No! don't expect a running gag about John Carpenter or Ben Grimm*. No, your humble scribe is deftly dodging his way out from the frumious jaws of the Coincidence Hydra. This, you will recall, is the ferocious beast that longs to do nothing more than sink it's fangs into the very tenderest and choicest parts of Conrad's anatomy. I must taste good, it's always visiting.
The Coincidence Hydra |
"Er, quite," I hear you query. "What does this have - oh it's about Pink Floyd, isn't it?"
No, not really, although Pink Floyd's bassist was called Roger Waters and there is that Doctor Who dramatic reconstruction "The Waters of Mars", and this is about Mars.
No! Not the chocolate bar, the planet.
The Doctor |
Okay, having introduced Mars, let us now jump to a wildly different topic: zombies**. Several years ago Conrad penned a long work about the Zombie Apocalypse that THOSE PURBLIND FOOLS at Gollancz were fools enough to reject, the fools. The mechanism for creating the shambling undead was a rather lightly-described micro-organism that originated on -
Mars!
Ace! NO! |
NO! The planet! Look, forget about chocolate mars - sorry, I mean bars. Focus! No! The concept not the Dutch rock band - Good Lord, what have you been bingeing on today?

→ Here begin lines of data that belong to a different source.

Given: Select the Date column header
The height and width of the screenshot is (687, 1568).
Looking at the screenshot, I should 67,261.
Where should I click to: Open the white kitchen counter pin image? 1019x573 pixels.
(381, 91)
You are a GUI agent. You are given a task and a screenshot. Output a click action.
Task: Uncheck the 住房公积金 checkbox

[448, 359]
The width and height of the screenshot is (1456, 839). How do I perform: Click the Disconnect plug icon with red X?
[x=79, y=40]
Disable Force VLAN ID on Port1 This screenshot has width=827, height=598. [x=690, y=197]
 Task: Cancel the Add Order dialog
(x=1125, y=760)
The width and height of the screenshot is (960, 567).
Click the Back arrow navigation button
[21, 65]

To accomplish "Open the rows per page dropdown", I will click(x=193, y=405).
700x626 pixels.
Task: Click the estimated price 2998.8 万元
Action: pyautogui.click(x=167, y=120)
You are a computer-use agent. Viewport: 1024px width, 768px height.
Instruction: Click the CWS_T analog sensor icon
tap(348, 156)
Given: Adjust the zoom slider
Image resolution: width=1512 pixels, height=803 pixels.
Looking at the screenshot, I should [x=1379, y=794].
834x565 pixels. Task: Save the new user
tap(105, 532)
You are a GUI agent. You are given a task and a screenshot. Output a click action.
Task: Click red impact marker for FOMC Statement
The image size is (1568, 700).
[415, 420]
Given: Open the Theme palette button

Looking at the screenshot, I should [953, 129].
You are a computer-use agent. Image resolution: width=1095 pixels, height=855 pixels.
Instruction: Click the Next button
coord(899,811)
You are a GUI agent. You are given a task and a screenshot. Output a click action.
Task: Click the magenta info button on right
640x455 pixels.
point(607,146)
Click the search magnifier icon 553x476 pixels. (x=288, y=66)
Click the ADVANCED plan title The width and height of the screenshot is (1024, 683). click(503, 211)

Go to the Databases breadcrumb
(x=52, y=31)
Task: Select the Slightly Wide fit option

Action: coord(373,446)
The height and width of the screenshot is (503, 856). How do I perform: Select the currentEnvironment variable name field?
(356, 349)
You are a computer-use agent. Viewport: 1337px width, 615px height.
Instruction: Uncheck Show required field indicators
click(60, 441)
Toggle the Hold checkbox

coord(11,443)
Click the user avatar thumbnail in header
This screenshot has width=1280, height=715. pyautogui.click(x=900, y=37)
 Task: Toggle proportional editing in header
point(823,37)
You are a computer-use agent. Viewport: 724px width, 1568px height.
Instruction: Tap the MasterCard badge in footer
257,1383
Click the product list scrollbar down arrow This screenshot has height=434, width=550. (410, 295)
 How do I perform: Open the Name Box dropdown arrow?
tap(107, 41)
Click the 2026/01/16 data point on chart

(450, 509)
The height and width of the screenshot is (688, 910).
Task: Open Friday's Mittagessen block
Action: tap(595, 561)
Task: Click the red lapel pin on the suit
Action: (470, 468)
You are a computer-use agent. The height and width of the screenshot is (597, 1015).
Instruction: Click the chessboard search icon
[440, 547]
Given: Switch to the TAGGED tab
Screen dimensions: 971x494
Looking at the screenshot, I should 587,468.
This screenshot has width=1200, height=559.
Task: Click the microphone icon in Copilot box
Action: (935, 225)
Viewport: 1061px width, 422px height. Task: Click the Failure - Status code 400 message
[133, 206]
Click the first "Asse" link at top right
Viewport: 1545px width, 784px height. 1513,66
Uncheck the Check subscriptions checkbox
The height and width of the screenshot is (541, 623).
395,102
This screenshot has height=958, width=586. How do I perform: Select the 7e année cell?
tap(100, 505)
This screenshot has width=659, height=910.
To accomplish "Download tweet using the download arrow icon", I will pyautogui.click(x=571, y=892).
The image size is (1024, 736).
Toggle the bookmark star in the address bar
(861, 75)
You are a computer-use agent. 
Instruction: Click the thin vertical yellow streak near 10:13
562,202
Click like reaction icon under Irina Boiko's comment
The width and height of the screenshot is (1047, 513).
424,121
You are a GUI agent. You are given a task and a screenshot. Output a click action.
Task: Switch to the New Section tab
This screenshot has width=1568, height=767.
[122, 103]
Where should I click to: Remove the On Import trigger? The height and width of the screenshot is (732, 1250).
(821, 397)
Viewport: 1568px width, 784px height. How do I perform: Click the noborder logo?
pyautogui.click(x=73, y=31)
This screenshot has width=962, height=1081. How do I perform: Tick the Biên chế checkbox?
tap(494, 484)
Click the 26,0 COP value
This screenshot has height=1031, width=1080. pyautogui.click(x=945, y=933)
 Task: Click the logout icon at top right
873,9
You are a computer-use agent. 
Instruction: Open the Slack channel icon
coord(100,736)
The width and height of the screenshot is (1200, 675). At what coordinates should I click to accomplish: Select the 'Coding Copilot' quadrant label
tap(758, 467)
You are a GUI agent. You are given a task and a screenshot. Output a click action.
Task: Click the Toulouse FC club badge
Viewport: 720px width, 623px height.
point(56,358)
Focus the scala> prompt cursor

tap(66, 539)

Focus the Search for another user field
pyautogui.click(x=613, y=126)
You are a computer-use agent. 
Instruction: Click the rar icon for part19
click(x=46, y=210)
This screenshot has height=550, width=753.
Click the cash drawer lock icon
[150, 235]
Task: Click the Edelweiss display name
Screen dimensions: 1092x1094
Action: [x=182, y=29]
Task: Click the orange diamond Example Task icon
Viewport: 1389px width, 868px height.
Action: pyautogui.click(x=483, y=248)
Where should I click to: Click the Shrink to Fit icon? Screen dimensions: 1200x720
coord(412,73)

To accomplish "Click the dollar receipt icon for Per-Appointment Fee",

My rationale was that a meteor hit Mars several billion years ago, when there was still a vestige of life present on the Red planet, and that various bits of Martian flotsam were blasted out of that planet's gravity well. These bits then float around in space until some of them intersect the orbit of Earth, one piece in particular coming to rest in Antarctica. Sadly for all humanity, this particular rock contains dormant Martian bugs. By a long series of events these get weaponised and then loose - at which point my novel THANK YOU GOLLANCZ begins.
Rather to my surprise, because I made the above up out of whole cloth, this kind of event is not only possible - it has happened.
Which is, frankly, a bit of a worry.
You may be familiar with that phrase "Even a stopped clock is right twice a day" although this appears to have been coined in the days before digital and twenty-four hour timepieces, which can only be right once a day, or none if their battery's gone flat.
"Quite so!" I hear you respond. "Can you be quick, as we have cupcakes with our coffee today."
Okay, remember the monkeys with typewriters, who would accidentally put forth the entire works of Raymond Chandler (it is him, isn't it?) if allowed to biff away on the keys for long enough? That's the sort of concept I'm aiming at here.
Because The Metro has - partially and temporarily, I assure you - redeemed itself with an article in their "60 Seconds" feature about Jason Isaacs, better known to you as That Bad Guy From Harry Potter. Well, yes, except there's more to him than that. He plays a hard-nosed South Canadian officer in "Black Hawk Down",
Jason as a Colonel |
whereas in complete contrast he plays the moustachioed boss of the exorcist team in "Skeletons", where he's frightfully British. He also comes across as a very down-to-earth chap, who is intolerant of Precious Luvvies With Issues. The series he mentions, "O.A.", has promise. We shall inspect and report.
Jason as The Colonel |
Serendipity In Plaid
Inspired by those regular content-generators The Flop House, riffing on an animated film called "Guardian Of The Highlands".
Those South Canadians seem to have a soft spot for the Scottish Highlands, or a romanticised version thereof (don't mention the Clearances!) evinced in films all the way from "Brigadoon" to "Highlander".
Here an aside. Conrad finds the haggis scene in "Highlander" to be hilarious. You had Christopher Lambert, who is French, explaining to (SIR!) Sean Connery, Scottish but pretending to be Spanish, about what a haggis is, exactly. Conrad, FYI, likes haggis.
Then we come to "Guardian Of The Highlands" -
No! Not Rob Roy!
More to scale |
Here another aside. I'll pepper this post with all the asides I wish, it's MY blog, before you start to quibble. Richard Todd playing Rob Roy? Rob's (excellent name by the way) claymore was 9 feet long. The handle alone was a yard long - yes yes I know it's called a hilt I wanted to see if you were paying attention - and you can't persuade me that Mr. Todd could lift a sword that large, let alone run into battle with it.
Sword with puny human for scale |
* There I go, establishing my pop culture credentials straightaway
** "Ghosts of Mars" cannot be cited here.